Bear Valley Creek is a tributary of Idaho’s aptly named Salmon River. With its lazy meanders, rushing water, and limited human impact, “this is as good as it gets for salmon,” Crozier said. Its salmon population has been robust, but even here, climate change is beginning to affect chinook habitat. Credit: James A. McKean

Saving salmon streams

Salmon have exacting requirements for their nests. Each female can use up to six square meters of riverbed real estate to lay her eggs; the gravel must be just right, the water must be cold and rushing, there must be calm side streams for fingerlings to grow. And of course, there must be enough water flowing in the streams to let the salmon arrive in the first place. Each requirement is threatened.

Smaller salmon habitats of poorer quality could reduce the success of spawning and increase struggles for young salmon, which already face a host of human-caused barriers. More female salmon may be competing for shrinking nest sites, and young salmon will compete for dwindling space and resources as well. Breeding salmon whose home waters are cut off or disappear altogether may expend too much energy searching for a new spot and die of exhaustion before laying their eggs.
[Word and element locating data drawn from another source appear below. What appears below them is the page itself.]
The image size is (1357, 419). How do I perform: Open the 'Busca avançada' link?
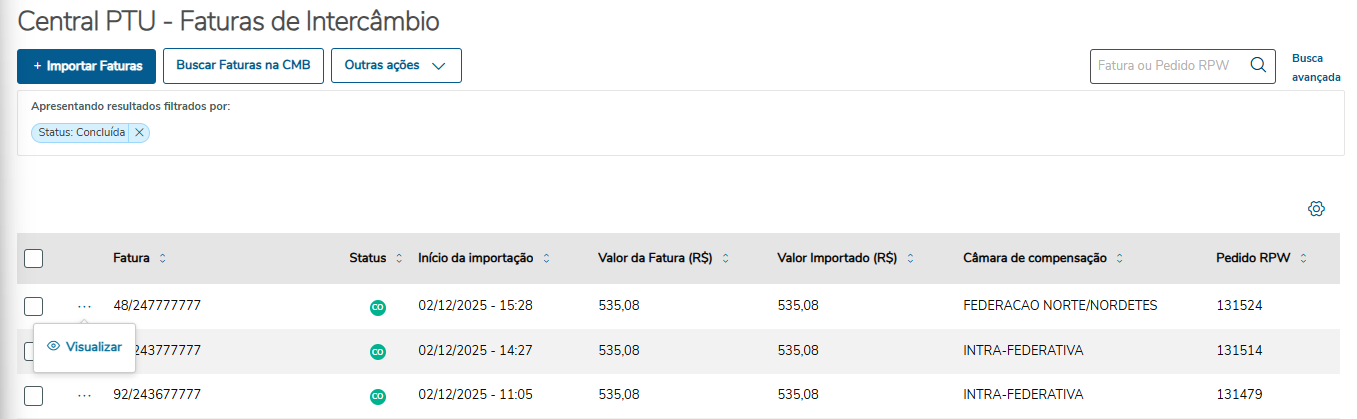tap(1316, 67)
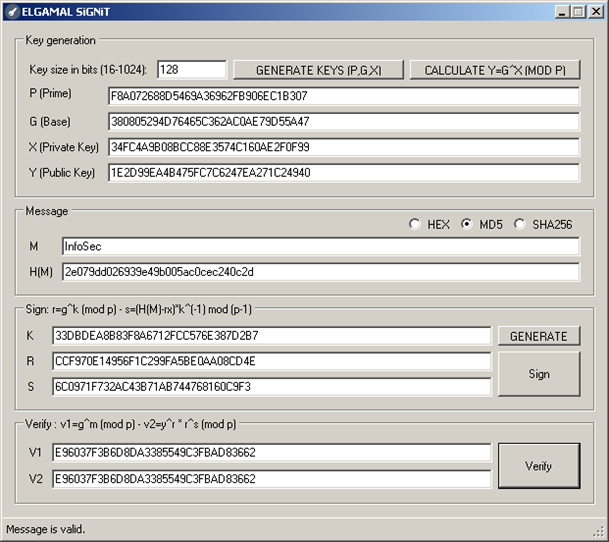Image resolution: width=609 pixels, height=542 pixels.
Task: Select the MD5 hash option
Action: coord(467,224)
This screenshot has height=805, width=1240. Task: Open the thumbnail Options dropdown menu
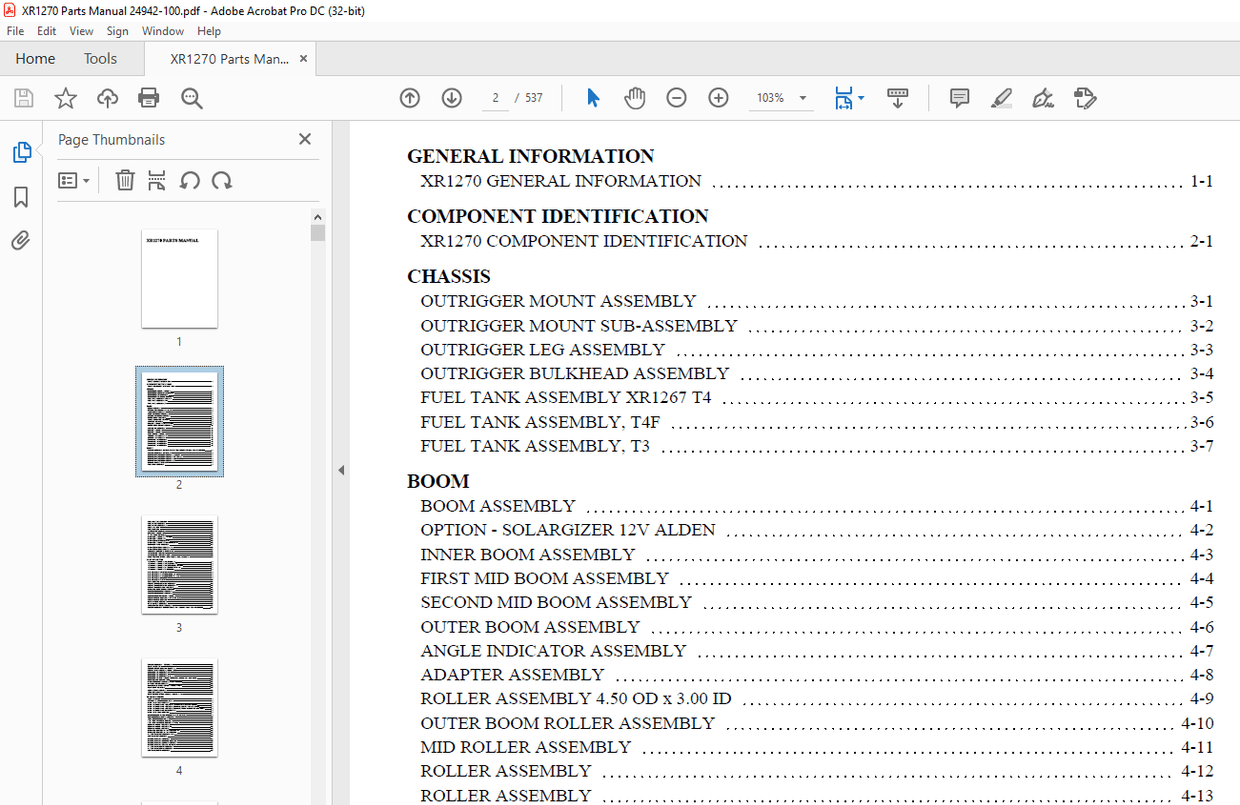coord(74,181)
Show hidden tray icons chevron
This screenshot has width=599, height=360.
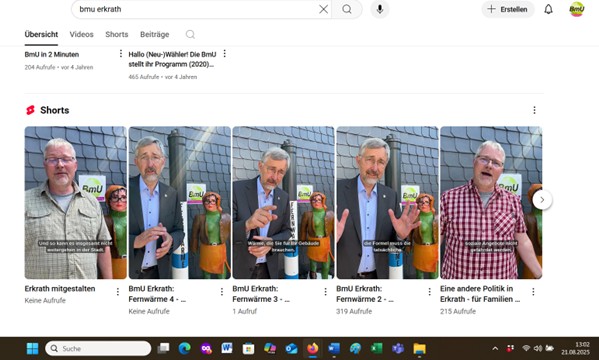(495, 348)
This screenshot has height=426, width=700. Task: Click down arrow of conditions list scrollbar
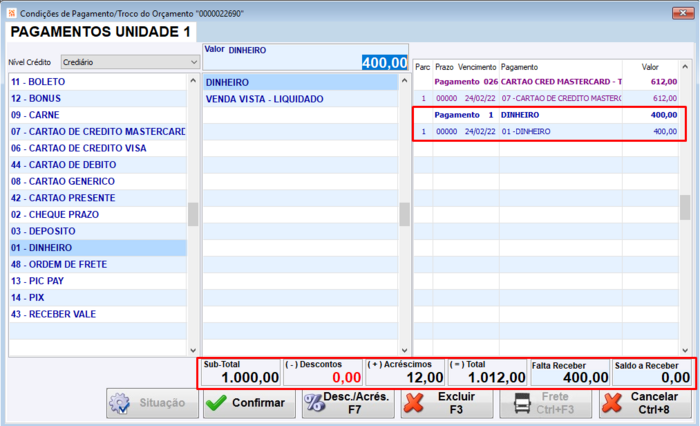coord(404,351)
Studies like this one help ecologists and conservationists figure out what areas are most likely to remain suitable habitats for salmon and other species, and can therefore be targeted for protection, Tonina said. Other cold-water fish, such as trout and steelheads, would be impacted in similar ways. Chinook salmon serve as a useful “indicators of enormous ecosystem change,” Crozier added, but “every single species will be affected by these changes. It’s uncharted territory.”

“This will inform restoration efforts, helping us select streams that are likely to remain accessible for the salmon,” Tonina said. “We want to find the areas that will serve as refugia in the future.”